Previous tries were the Lyman 314299 sized .314" which did NOT engrave at all.

I'd loaded 50 rounds, being 10ea for 5 different loads. The loads were:

10.0 Unique
16.0 2400
21.0 surp SR4759
23.0 IMR 4227 (old)
25.0 T2K (Nobel Tubal 2000) Just like 4198

I didn't use any fullers as I normally would have, starting with the 2400. I fired them last Tuesday at the range at 50 yards off the bench. The day was beautiful to where you just might have needed a flannel shirt over a T shirt, bright sun. I fired each load of 10 rounds with them all being stripped from the magazine. Two 10 round groups durng each 20 minute fire period so the 2nd 10 rounds produced a warmish barrel.

This time the rifle shot MUCH better, but still not as well as I would have liked. Best group was with the Unique with all 10 rounds in 1.75". All the groups were round with no wild out of bounds 1 or 2 shots. Most would clump 4-7 shots in a inch or a bit more with the 'outers' being just out of the clan.

At home I cleaned it only to see if there was any leading (hadn't been any before) and there was none. The bore remained dark during the shooting.

I got to wondering about that long slender forend. The improvement I had seen with my P-17 decided me to check this rifle. The P-17 had had a floated barrel and wasn't real consistant so so me card shims at the forend tip for pressure was tired and VOILA' an outsatanding shooter it became.

I pulled the 2 bands and the handguard and you could see the metal cap on the forend tip drop down away from the barrel maybe 3/16". Checking further, the wood was not inletted as far on the right side, so if you pinched the barrel and forend together the forend moved up and left. I removed the barreled action and the action looked well bedded. Tightening up the front and rear action screws alternately the barrel did not raise or lower indicating the action wasn't rocking.

With the action laid lightly in the stock, the barrel ran straight down the stock inletting. So with that, I used a scraper to scrap away some wood from the right side of the barrel channel at the nose. Now when you pinch the 2 together the forend top comes straight up. The handguard doesn't touch the barrel at all.

So now I'll try it again with the same 5 loads to see if it closes the groups up any. If not, or there isn't much improvement I guess I'll try the shims under the barrel deal to see what that does. The forend is so skinny I doubet it'd exert much pressure on the barrel so maybe I'll have to move the shims back to a heavier part of the stock.

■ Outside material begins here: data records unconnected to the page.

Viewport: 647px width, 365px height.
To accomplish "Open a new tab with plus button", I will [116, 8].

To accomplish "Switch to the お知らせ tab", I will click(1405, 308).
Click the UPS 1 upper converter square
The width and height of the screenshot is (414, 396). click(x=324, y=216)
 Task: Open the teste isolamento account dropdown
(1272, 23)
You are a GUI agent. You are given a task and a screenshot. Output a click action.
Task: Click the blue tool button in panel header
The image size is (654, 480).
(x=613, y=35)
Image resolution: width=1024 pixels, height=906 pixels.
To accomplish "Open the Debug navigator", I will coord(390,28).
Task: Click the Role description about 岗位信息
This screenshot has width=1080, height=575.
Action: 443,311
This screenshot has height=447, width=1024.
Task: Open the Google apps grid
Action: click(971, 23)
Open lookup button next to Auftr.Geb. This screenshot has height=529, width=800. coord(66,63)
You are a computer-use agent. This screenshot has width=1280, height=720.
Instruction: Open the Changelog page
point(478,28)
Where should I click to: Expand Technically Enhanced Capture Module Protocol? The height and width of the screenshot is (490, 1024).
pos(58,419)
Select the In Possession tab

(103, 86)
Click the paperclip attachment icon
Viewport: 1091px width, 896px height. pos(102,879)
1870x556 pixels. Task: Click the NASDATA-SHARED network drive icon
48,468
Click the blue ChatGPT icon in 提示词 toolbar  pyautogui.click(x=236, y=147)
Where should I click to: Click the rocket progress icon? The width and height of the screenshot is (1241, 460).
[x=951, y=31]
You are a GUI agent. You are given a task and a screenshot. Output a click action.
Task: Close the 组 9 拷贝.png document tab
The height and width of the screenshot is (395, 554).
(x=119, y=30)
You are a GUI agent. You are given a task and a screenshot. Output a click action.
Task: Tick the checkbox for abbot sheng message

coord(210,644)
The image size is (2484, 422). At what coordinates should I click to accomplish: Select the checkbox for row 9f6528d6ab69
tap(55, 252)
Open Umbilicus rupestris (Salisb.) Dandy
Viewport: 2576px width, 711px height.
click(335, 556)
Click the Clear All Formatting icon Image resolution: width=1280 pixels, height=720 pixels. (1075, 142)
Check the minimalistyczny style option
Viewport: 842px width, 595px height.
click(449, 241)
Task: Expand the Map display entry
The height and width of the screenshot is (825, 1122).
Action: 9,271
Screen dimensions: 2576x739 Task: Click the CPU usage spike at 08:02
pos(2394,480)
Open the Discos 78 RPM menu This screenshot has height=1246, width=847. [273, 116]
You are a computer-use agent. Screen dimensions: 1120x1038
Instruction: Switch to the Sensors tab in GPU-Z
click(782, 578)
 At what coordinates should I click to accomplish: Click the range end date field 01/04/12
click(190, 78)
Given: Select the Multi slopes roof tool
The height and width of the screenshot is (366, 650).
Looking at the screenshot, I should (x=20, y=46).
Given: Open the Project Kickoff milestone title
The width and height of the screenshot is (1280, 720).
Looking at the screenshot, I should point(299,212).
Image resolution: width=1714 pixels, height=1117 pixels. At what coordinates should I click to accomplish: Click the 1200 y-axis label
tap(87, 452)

....................Buckshot

Carteach0
11-20-2006, 07:22 AM
I have refinished the stock on one of my 91/30's. A 1944 Tula ex-sniper in rearsonaled laminate furniture. While doing so I looked closely at the barrel channel.
It had spotty contact and a decided lean to the side. I think this is mostly from long storage under slight pressure.

I used a barrel channel bedding tool to open the channel a bit all the way
to the end. This gave me a clean slate, andthe rifle responded nicely by loosing
all traces of stringing. It used to vertically string just slightly with surplus ammunition.

Once I settle on a decent cast bullet load I will then experiment with some upward
pressure at the tip. I think this laminate wood will respond better to that and stay a bit more consistant.

Right now it is shooting just over an inch at 50 yards with a .313" Lee 186 grain
gas checked bullet. But..... thats only judging by one group, which is little to go by.

I have LOTS of experimenting to do on all my Mosins and my 7.62x54 loading. My sizing die is too tight, I am not happy with these Graf cases, and all three of my Mosins have different bore diameters, from .312" to .315".

Oh..... I discovered last night that I am down to my last .5 pounds of IMR4895 which I was using for load development in this caliber. Being a cheap old SOB I will probably start over with 3031 or 4198 as I have a fair bit of that. I have a LOT of Red Dot, but have yet to have a rifle shoot decently with it.